Atoms For Peace, ‘Amok’: Um átomo e os outros à volta dele

Atoms_AMOK_Cover_300dpi_261012Um disco que é um jogo de “isto vai no plural mas em indo no singular dava no mesmo”. Ouçam-se os últimos discos dos Radiohead ou, e sobretudo, a colecção de canções que o líder dos de Oxford assinou em 2006, “The Eraser”. “Amok” vai pelo mesmo caminho. Sintetizadores em desmultiplicação constante que definem o ritmo (apesar da bateria, que também a há) e a futura paisagem sonora que acabará por envolver tudo. Melancolia para a era digital de pequenas divisões urbanas, com a voz de Yorke a fazer o que lhe serve melhor as medidas: mantras tristonhos, entre o arrastamento das sílabas e o falsete bem treinado.
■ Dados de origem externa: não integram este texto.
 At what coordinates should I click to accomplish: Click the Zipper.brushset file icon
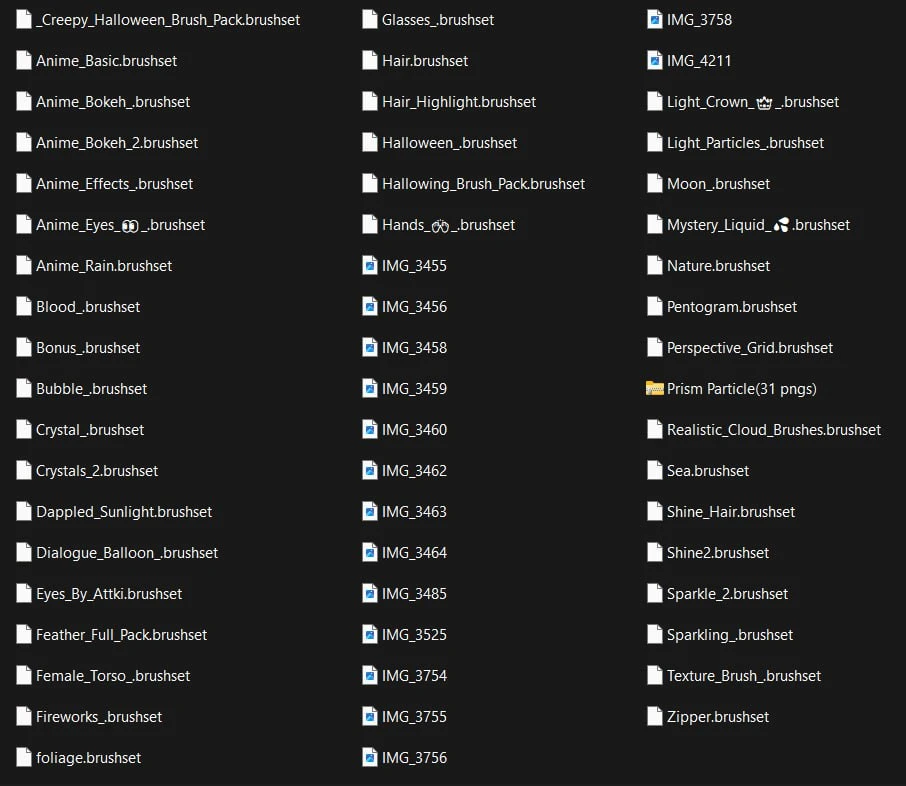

Mas Atoms for Peace é nome de banda, com célebres como Nigel Godrich (produtor-estrela) e Flea (super-baixista) a participar na tarefa. Se não o fizessem, a coisa seria diferente, pois claro. E quando tudo resulta resulta a sério. Mas só o faz com ganas numa ou outra ocasião, até porque este disco é de gozo momentâneo.